##### Dataset entries #####

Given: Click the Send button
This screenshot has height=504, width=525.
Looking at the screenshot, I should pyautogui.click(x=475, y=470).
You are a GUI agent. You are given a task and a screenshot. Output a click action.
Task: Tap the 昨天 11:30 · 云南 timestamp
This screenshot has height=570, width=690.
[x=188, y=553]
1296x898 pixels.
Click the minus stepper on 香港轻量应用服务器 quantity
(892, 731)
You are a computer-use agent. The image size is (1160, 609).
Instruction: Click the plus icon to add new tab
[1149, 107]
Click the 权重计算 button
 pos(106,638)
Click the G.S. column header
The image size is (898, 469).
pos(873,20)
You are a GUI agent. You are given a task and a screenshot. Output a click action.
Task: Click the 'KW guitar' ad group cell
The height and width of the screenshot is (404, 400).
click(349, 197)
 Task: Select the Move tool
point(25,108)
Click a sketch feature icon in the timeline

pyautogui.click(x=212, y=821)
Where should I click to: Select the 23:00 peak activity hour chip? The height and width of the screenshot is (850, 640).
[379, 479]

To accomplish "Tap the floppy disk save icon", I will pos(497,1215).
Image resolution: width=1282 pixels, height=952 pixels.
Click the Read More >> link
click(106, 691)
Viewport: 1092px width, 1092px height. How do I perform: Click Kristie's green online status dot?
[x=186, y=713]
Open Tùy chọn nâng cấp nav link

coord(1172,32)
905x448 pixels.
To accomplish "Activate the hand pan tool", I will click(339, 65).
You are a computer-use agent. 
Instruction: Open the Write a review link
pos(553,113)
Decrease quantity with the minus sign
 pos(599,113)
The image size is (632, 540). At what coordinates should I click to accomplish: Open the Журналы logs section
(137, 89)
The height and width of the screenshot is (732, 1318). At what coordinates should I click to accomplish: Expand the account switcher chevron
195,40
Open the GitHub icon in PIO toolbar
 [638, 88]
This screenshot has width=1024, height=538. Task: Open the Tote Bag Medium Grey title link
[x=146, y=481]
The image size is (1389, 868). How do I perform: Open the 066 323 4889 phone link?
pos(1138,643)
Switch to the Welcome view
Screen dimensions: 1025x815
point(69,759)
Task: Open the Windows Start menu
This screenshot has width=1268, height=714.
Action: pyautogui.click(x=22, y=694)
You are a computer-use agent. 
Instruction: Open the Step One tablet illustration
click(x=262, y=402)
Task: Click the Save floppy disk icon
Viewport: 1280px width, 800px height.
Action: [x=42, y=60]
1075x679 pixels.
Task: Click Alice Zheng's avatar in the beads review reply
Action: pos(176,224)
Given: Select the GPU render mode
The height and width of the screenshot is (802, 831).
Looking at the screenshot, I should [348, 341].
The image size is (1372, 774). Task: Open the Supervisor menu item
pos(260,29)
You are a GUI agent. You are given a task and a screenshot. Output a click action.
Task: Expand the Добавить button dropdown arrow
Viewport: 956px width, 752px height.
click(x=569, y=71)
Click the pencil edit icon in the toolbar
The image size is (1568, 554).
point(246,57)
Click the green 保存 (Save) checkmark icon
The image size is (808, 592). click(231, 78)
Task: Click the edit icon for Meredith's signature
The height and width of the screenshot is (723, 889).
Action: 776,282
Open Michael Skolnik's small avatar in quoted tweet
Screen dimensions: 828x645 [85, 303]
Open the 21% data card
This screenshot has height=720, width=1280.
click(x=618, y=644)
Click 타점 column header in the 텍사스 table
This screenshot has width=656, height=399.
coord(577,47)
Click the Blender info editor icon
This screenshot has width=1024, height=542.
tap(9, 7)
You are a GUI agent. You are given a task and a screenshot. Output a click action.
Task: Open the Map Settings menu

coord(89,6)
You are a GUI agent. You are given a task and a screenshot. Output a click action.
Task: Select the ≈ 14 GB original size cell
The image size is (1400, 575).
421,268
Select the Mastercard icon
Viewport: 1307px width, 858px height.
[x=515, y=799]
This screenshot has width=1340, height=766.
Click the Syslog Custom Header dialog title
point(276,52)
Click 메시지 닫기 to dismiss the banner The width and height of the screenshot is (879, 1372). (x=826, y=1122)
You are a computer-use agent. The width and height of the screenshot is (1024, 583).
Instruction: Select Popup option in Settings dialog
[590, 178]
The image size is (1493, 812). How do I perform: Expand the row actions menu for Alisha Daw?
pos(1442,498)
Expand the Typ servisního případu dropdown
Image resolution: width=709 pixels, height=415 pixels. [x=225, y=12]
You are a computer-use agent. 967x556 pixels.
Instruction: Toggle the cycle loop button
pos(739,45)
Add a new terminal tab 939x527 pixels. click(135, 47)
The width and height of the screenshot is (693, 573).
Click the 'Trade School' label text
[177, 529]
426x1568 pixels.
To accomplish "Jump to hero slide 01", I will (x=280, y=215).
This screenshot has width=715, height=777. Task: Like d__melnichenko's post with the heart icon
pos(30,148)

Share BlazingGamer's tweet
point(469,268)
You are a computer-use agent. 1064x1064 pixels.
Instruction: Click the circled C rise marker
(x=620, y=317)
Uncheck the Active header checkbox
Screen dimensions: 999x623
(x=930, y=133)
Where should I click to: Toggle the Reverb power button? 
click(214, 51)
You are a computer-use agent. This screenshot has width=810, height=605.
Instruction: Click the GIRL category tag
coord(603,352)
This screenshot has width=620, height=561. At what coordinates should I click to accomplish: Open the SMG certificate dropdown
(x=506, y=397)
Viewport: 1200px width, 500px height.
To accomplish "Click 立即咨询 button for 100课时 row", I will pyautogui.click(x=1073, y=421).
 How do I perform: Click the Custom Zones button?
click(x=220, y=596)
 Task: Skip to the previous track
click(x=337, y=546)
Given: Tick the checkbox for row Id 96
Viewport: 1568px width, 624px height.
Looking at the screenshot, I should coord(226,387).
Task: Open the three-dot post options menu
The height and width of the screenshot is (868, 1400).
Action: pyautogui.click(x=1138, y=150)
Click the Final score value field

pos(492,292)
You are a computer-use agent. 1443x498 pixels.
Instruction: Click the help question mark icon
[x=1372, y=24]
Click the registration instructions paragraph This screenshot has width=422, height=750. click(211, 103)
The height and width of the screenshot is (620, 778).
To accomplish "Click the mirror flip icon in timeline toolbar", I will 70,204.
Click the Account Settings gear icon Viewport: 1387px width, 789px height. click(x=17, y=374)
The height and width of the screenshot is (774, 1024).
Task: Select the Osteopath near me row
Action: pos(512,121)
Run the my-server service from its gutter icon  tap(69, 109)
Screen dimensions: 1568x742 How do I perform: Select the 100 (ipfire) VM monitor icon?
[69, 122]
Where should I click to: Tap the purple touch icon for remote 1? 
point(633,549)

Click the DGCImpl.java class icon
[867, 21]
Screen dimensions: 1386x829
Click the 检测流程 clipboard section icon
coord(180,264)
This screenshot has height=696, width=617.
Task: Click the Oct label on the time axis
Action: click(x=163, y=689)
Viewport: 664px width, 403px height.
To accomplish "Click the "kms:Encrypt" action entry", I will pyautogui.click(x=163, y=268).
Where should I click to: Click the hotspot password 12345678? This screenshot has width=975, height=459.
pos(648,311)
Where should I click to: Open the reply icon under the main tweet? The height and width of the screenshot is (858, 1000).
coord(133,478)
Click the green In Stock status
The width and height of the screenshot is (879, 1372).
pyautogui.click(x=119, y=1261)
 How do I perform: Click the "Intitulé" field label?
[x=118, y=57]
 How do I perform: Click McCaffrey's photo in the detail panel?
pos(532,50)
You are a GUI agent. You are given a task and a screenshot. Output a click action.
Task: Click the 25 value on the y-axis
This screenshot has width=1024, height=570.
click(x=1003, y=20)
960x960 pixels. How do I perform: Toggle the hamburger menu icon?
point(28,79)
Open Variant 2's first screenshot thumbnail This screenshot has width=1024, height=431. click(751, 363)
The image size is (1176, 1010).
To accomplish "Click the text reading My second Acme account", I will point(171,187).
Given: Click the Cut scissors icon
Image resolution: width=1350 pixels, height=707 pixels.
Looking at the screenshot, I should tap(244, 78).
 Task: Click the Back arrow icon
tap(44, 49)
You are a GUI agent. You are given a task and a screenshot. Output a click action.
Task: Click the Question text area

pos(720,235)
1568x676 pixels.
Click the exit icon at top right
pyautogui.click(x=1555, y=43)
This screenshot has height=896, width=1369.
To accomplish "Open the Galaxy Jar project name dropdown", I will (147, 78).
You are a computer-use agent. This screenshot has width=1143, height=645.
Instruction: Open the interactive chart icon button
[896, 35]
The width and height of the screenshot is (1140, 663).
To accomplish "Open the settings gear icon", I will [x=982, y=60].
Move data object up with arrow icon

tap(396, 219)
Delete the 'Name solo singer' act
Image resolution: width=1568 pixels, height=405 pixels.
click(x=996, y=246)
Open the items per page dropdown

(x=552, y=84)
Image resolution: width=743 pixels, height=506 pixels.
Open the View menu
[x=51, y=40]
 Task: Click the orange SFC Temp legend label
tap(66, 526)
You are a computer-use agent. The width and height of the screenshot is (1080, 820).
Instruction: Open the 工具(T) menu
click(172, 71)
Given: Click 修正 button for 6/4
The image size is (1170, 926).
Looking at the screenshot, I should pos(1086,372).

#####

Start at the first line of the entries and stop at the line with "905x448 pixels.". Retype each of those lines exactly, both ends included.

#### Response area:
Given: Click the Send button
This screenshot has height=504, width=525.
Looking at the screenshot, I should pyautogui.click(x=475, y=470).
You are a GUI agent. You are given a task and a screenshot. Output a click action.
Task: Tap the 昨天 11:30 · 云南 timestamp
This screenshot has height=570, width=690.
[x=188, y=553]
1296x898 pixels.
Click the minus stepper on 香港轻量应用服务器 quantity
(892, 731)
You are a computer-use agent. The image size is (1160, 609).
Instruction: Click the plus icon to add new tab
[1149, 107]
Click the 权重计算 button
 pos(106,638)
Click the G.S. column header
The image size is (898, 469).
pos(873,20)
You are a GUI agent. You are given a task and a screenshot. Output a click action.
Task: Click the 'KW guitar' ad group cell
The height and width of the screenshot is (404, 400).
click(349, 197)
 Task: Select the Move tool
point(25,108)
Click a sketch feature icon in the timeline

pyautogui.click(x=212, y=821)
Where should I click to: Select the 23:00 peak activity hour chip? The height and width of the screenshot is (850, 640).
[379, 479]

To accomplish "Tap the floppy disk save icon", I will pos(497,1215).
Image resolution: width=1282 pixels, height=952 pixels.
Click the Read More >> link
click(106, 691)
Viewport: 1092px width, 1092px height. How do I perform: Click Kristie's green online status dot?
[x=186, y=713]
Open Tùy chọn nâng cấp nav link

coord(1172,32)
905x448 pixels.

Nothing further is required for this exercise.